Last August, a blogger in Cincinnati going by the name CincyBlurg reported that a black friend from the southeastern U.S. had recently discovered that she was being called a Canadian. “She told me a story of when she was working in a shop in the South and she overheard some of her customers complaining that they were always waited on by a Canadian at that place. She didn’t understand what they were talking about and assumed they must be talking about someone else,” the blogger wrote.

“After this happened several times with different patrons, she mentioned it to one of her co-workers. He told her that ‘Canadian’ was the new derogatory term that racist Southerners were using to describe persons they would have previously referred to [with the N-word.]”

This seems like a very curious usage. Canada is of course a multi-racial democracy and has many black citizens but there’s nothing particularly black about Canada as compared to the American south. Quite the reverse: the stereotypical Canadian is deracinated and tepid. But perhaps that is precisely the value of “Canadian” as a code word: you’re not likely to offend Canadians so you can mask all sorts of rancid ideas by referring to them:  “There are too many Canadians here. Canadians breed like flies. Would you want your daughter to marry a Canadian? Don’t get me wrong, some of my best friends are Canadians.”

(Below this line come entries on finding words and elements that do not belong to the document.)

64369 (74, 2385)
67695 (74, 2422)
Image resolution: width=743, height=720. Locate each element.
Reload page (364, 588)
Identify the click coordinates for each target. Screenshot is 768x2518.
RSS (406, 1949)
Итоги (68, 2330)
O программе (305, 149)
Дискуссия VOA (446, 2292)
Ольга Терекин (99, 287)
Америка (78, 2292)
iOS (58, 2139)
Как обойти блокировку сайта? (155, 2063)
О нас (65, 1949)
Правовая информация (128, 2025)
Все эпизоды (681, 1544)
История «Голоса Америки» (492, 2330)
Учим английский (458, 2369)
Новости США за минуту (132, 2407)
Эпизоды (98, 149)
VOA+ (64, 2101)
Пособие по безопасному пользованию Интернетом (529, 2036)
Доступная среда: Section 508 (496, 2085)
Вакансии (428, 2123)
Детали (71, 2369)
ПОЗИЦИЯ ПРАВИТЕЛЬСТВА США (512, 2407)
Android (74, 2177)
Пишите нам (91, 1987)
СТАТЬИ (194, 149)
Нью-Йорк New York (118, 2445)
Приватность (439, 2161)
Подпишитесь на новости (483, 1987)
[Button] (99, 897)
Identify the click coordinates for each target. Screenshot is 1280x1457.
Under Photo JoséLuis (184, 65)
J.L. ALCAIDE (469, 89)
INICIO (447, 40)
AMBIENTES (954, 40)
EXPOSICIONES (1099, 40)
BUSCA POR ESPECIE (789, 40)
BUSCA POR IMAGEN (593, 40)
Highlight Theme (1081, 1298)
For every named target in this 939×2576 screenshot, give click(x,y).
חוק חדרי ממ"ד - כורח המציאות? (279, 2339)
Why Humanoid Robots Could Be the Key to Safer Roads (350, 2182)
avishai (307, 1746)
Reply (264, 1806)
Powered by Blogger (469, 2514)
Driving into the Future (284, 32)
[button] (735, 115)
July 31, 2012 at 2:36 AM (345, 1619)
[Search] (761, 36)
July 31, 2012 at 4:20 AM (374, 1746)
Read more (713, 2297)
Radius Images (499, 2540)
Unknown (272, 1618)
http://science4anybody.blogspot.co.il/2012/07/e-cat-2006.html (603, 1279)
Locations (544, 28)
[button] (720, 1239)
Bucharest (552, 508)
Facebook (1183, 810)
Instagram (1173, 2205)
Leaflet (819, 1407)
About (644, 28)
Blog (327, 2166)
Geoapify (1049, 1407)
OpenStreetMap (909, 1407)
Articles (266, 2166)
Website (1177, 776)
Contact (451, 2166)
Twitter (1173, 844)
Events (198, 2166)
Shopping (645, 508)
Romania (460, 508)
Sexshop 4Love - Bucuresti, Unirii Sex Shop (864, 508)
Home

The essayist and short story writer Joseph Epstein, that most genial of neo-conservatives, recorded a similarly coded deployment of “Canadian” in a tale called “Coming In with Their Hands Up” (to be found in his collection Fabulous Small Jews, a title that doesn’t use code at all):

I’m standing in line for a coke and hot dog during half-time at a Bulls-Pistons game when I can’t help eavesdropping on two guys in line ahead of me. They’re “Canadians,” as my father, in a helpful code word, used to call Jews. “Not many Canadians here tonight,” he’d say as we entered a restaurant.

5 thoughts on “Fear of a Canadian Planet

  1. I think it means “outsider.” Not part of the ‘in’ group, but trying to be delicate. “We don’t talk to ‘those’ people.” There’s also that quote “A vast Canada of the mind,” to denote emptiness.

  2. Oh it’s a codeword alright.

    Imagine the confusion when you are actually a Canadian, such as myself, working in the US and your co-workers jokingly refer to you on the phone as “the Canadian” to other people who don’t whether you are black or white (“no, really, he’s Canadian, not a Canaaaadian.”) I actally got a surprised/confused look from someone when I refered to myself as Canadian once when I was in the South.

    The value of the codeword is precisely that people wouldn’t take offense to it. If you used a common ethnic slur or even said black it slaps the ear while the word Canadian just passes by without attracting any attention.

    As an aside, Canadian also means bad tipper in the US.

  3. The note about Canadians meaning bad tipper in the US –

    My brother-in-law was in the food service industry for last ten years, and he came upon the word being used in resturants that featured mainly black diners. The wait-staff were frustrated by the lack of tips and used the phrase because using “n****r” to mean cheap black people is not accepted, even though that’s close what that word means (see merriam-webster: a member of a socially disadvantaged class of persons / real world: cheap/trashy/poor black people). Canadian is so well accepted, even black wait-staff use it to describe black diners.